## Data

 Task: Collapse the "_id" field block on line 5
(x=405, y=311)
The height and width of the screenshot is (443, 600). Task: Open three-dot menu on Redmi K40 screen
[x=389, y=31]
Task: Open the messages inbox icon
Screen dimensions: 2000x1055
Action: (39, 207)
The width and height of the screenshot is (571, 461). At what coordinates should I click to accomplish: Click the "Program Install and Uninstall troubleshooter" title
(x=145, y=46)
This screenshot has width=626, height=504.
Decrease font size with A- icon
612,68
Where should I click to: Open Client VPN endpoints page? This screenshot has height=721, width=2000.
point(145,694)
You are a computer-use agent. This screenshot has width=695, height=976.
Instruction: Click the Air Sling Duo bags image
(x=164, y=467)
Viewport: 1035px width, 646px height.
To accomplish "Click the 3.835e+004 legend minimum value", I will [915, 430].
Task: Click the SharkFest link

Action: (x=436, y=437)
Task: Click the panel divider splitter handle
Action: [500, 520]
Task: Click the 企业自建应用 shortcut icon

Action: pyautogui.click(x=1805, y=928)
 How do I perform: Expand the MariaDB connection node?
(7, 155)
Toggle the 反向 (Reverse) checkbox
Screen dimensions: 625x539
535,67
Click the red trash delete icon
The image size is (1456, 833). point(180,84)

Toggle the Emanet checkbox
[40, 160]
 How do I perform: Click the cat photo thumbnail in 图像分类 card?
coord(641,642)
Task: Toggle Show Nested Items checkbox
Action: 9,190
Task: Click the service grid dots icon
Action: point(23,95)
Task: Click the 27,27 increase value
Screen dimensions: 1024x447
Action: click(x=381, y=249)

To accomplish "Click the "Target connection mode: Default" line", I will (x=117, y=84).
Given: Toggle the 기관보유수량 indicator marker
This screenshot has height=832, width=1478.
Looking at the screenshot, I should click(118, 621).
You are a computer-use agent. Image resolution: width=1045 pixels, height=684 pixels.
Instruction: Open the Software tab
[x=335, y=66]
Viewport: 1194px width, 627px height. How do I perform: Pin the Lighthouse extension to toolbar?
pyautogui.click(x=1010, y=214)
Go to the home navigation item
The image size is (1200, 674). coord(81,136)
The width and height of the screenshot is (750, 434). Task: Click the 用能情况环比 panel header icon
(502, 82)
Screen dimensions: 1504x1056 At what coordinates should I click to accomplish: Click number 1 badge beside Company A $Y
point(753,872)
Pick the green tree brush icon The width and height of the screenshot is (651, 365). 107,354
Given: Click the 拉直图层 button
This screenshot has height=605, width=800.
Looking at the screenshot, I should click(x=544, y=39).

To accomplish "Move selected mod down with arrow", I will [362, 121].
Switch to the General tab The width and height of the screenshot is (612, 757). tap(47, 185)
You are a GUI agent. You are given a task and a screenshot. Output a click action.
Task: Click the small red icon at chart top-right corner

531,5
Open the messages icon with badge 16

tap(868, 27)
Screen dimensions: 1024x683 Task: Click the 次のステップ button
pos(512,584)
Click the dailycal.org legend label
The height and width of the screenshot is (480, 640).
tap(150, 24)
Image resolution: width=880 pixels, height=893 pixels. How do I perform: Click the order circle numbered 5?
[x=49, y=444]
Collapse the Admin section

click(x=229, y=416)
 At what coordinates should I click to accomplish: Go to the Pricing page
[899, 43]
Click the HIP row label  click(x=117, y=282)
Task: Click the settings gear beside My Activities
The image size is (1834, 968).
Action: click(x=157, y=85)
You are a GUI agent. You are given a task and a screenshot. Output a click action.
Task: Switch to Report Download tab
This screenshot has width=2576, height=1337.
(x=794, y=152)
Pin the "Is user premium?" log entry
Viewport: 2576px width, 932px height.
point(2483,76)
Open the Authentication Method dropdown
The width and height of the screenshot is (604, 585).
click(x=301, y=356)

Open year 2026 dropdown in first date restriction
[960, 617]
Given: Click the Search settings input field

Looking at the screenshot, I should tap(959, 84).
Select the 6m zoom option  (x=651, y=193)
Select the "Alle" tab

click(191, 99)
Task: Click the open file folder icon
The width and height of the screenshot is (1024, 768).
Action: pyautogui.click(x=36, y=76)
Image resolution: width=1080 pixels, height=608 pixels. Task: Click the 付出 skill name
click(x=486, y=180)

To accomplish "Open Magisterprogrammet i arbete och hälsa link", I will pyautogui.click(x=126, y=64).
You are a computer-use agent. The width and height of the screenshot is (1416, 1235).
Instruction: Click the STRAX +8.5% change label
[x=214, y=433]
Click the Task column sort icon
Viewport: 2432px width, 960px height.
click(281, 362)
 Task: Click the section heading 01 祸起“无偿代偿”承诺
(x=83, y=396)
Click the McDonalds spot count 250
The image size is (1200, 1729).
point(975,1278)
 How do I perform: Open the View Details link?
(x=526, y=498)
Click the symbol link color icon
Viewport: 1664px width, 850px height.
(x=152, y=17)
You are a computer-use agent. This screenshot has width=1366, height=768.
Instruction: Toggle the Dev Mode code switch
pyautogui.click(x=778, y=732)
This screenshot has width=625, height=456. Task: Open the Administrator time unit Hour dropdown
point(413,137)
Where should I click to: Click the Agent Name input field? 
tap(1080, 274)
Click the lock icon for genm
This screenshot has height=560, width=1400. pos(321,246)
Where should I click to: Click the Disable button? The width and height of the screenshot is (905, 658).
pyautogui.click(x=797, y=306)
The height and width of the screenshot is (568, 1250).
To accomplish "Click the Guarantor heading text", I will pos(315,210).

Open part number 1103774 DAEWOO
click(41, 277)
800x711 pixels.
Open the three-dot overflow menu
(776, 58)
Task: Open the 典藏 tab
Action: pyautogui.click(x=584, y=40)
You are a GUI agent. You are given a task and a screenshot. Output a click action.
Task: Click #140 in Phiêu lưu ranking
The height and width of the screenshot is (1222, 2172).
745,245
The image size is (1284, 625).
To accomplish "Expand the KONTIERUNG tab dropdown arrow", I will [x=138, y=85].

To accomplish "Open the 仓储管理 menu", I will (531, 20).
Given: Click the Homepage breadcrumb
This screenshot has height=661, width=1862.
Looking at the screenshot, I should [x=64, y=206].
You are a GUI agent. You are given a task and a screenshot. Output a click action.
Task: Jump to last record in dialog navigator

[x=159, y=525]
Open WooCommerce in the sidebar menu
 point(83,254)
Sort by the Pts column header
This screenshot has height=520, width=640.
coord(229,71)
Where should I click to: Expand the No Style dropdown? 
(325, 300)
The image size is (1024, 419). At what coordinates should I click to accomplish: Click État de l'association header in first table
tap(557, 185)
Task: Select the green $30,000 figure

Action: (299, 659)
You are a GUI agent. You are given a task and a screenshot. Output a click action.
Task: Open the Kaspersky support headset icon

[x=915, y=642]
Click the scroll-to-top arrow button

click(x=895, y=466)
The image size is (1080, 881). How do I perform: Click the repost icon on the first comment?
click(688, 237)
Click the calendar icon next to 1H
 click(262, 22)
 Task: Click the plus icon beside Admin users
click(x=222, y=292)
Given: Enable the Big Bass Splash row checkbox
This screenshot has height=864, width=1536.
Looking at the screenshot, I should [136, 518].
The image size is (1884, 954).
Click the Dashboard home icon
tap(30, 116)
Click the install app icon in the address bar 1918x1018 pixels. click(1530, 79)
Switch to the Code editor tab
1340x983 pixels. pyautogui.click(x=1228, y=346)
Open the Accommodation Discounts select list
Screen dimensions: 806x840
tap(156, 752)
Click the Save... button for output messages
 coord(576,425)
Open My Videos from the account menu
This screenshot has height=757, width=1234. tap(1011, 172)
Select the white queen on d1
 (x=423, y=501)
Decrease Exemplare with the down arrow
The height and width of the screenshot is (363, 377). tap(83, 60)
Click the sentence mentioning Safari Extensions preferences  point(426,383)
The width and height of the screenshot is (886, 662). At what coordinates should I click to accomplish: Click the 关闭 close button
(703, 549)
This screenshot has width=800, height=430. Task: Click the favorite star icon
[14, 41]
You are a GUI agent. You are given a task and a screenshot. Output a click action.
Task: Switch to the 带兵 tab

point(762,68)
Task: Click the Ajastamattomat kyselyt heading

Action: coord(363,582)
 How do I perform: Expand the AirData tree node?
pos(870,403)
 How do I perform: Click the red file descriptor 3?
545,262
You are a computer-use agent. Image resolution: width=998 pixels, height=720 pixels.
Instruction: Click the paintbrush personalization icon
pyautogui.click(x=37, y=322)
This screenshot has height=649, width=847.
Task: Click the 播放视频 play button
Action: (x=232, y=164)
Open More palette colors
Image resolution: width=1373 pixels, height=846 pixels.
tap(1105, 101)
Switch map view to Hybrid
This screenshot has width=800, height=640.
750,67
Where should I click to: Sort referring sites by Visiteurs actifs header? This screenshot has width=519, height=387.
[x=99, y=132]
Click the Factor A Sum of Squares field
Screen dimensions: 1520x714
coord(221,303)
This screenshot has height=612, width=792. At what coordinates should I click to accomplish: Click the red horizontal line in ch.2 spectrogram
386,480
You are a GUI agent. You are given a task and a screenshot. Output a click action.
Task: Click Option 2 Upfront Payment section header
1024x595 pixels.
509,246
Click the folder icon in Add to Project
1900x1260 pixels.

## Exercise brief
Pull out every line in the material above where "value" occurs.

## Solution below
To accomplish "Click the 3.835e+004 legend minimum value", I will [915, 430].
Task: Click the 27,27 increase value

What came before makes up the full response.